Indian Institute of Technology Delhi, New Delhi
Debanjan Bhowmik is currently an Assistant Professor in Department of Electrical Engineering, Indian Institute of Technology–Delhi, working in the area of spintronics-based low-power computing. He supervises research in the area of spintronics-based hardware neural networks. He obtained his B. Tech. in Electrical Engineering from IIT–Kharagpur in 2010 and PhD from University of California–Berkeley in 2015, working in the field of nanomagnetism and spintronics.
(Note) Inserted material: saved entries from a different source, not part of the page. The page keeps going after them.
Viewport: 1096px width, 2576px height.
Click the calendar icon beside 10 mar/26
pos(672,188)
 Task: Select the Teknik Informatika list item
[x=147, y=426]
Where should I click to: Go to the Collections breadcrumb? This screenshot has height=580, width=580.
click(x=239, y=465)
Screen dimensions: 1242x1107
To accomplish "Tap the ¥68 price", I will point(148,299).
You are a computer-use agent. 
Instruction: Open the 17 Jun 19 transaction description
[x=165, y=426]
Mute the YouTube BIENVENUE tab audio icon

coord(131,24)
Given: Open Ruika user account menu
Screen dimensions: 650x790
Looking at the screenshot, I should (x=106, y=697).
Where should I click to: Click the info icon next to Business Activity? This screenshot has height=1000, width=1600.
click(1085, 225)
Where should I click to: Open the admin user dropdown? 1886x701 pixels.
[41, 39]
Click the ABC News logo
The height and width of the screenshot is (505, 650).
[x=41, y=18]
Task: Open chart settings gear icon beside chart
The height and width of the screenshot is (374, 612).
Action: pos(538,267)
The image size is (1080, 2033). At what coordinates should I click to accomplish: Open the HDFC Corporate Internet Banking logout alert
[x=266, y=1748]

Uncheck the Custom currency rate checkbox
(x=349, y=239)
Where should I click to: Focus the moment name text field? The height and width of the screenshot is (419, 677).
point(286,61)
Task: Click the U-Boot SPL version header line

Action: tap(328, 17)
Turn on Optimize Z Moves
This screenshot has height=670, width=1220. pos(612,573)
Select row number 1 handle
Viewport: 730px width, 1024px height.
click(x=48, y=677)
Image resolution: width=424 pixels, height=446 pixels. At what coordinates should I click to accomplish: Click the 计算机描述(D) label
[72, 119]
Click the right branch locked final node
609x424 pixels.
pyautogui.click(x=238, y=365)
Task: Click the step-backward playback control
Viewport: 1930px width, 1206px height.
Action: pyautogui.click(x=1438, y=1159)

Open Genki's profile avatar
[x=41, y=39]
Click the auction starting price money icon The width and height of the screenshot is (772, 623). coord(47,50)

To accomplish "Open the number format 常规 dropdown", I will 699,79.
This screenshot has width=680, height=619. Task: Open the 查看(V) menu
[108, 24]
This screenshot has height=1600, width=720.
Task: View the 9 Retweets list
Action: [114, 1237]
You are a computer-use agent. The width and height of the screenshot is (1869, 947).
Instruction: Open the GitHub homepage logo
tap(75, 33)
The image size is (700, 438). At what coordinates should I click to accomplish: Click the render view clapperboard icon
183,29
He was elected as an Associate of the Indian Academy of Sciences in 2017
SESSION 1C: Inaugural lectures by Associates
V C Thakur, Dehradun
Hardware implementation of neural network algorithms, based on machine learning and neuroscience models, using spintronic devices as non-volatile memory elements
Neural Network algorithms are widely used by the machine learning and data sciences community to solve various classification, recognition and prediction tasks. These algorithms, if implemented on hardware instead of software, can provide further advantages owing to the parallel architecture and the principle of memory embedded computing inherent in these algorithms. Spintronic devices owing to their non-volatility can make excellent memory elements for the hardware implementation of Neural Networks. The speaker will discuss a few such spintronic implementations of Neural Network, which he and his team have carried out through simulations at IIT Delhi. One such implementation follows a Neural Network algorithm that is largely inspired by the functioning of the brain – Spiking Neural Network, enabled with Spike Time Dependent Plasticity. If implemented in spintronic hardware it can not only solve several problems of relevance to the machine learning community but also may help improve our understanding of the functioning of the brain in future.